The nuclear industry’s done a ton, because a lot of nuclear plants are on the water. So the nuclear industry is the perfect example of an industry that deals with very low probability, high-risk events and massive amounts of regulation.

And now they’re having to deal with the overlay of climate risk, because what used to be a 100-year flood zone is becoming a 50-year flood zone. 

And they’re having to deal with that. They’re in a lot of flood zones. There’s a lot – especially after Fukushima – about dealing with climate risk overlaying overall nuclear regulations.

Q. What if I’m a refinery on the East Coast 

A. That’s what the Department of Energy report is about. What they actually find is that the fossil fuel transportation system has huge risks – the grid infrastructure and the actual transportation infrastructure are both at risk, as well as the refineries that are along the coast. 

People understand the relationship between climate change and coastal infrastructure pretty well. Sea-level rise is one of those things that everyone’s agreed on in the scientific community.

  

Q.  Is there room for thinking about climate change in a hopeful manner? 

A.  We’re saying is: “Look. We know from experience — from the health sector, from national security, from the insurance sector – that when we understand the risks, the business community responds.”

...what we’re trying to do here, is bring this to a place where people think they really can act. Particularly in the business community, in this case.


 BMW has located their manufacturing plant in Washington state because they want cheap access to green power. They think of it as less volatile than fossil fuel power. That was a business decision. It didn’t have anything to do with carbon being priced.
 
People are out there the whole time doing smart risk analysis of things that are way lower probability than climate change. Our entire defense department does risk assessments based on the potential for another Arab Spring. Or for mass terrorist attacks.

Some of it is never made public. Shell, for instance, does war games and scenarios all the time based on climate change. We’re never going to see that. It’s all proprietary and internal. But we hear about it.

We did this project outside Washington, and outside the environmental community and the traditional NGO community, because we were basically saying: these are people from business backgrounds and public sector backgrounds who deal with risk. 

They have dealt with it in public conversations and private conversations for decades. And we need to bring that level of analysis to this problem.

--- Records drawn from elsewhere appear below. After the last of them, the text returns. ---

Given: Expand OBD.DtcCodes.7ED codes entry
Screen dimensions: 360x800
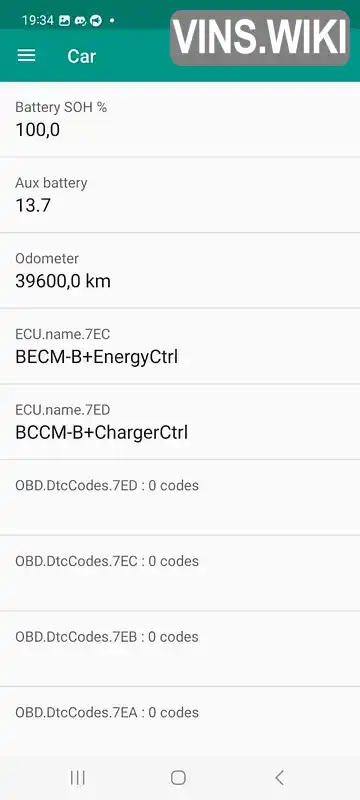Looking at the screenshot, I should pyautogui.click(x=180, y=497).
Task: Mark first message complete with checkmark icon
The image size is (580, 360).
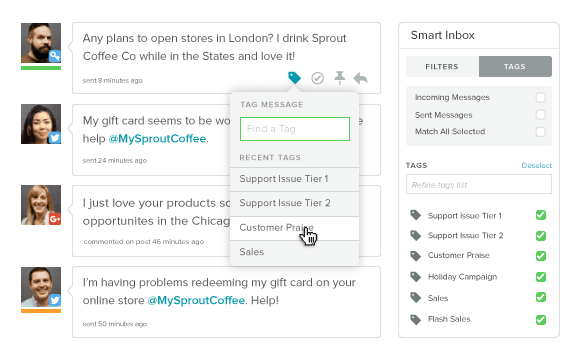Action: (317, 78)
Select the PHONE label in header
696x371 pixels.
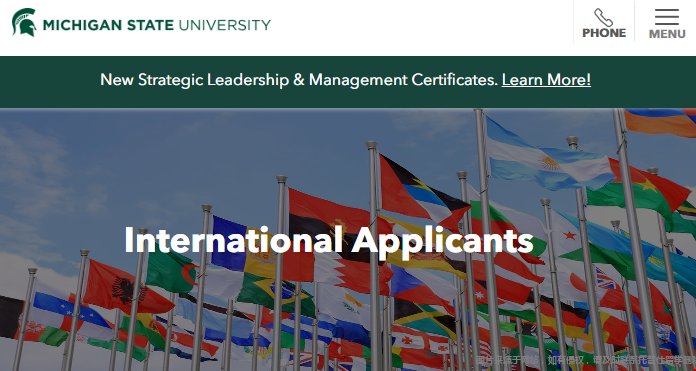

We need to bring a similarly business-driven conversation about what those risks might be.
Only when you are on the same page about those risks can you talk about a solution.

That’s the long answer. But what I’m really trying to say is: There is hope.
 
We need to have a conversation first about why this is a problem to people. Why should we even be thinking about this? 

    
  
I continue to think – that clean energy is a huge economic development driver.  If we do commit to transitioning the economy to low-carbon sources, it’s a massive boon for our economy. 

And for local economies, in particular.

Economic Development 101 is that you start where people are. If you’re trying to do a plan for a city, you start with what the city’s assets are. If you look at Oakland, you start with the port, the universities. You start with access to San Francisco and Richmond.

You don’t come in flying with a one-size-fits-all plan.

The same is true for any economic opportunity.  

You start with what the region is actually dealing with, and what the sector is dealing with. 

So everything I’ve done with Apollo, or the Center for American Progress, to here, has been from that theory.

You don’t come to someone and tell them that climate change is the biggest issue they’ll ever have to deal with. 

You start with where they already are, and you talk about why this matters from that perspective. 

That’s what I did as an organizer, and that’s what I do now.

Risky Business is basically saying,


 “Let’s do the analysis and find out what the risk is to your industry.” 

Let’s not start with “WHY aren’t you people thinking about climate change?”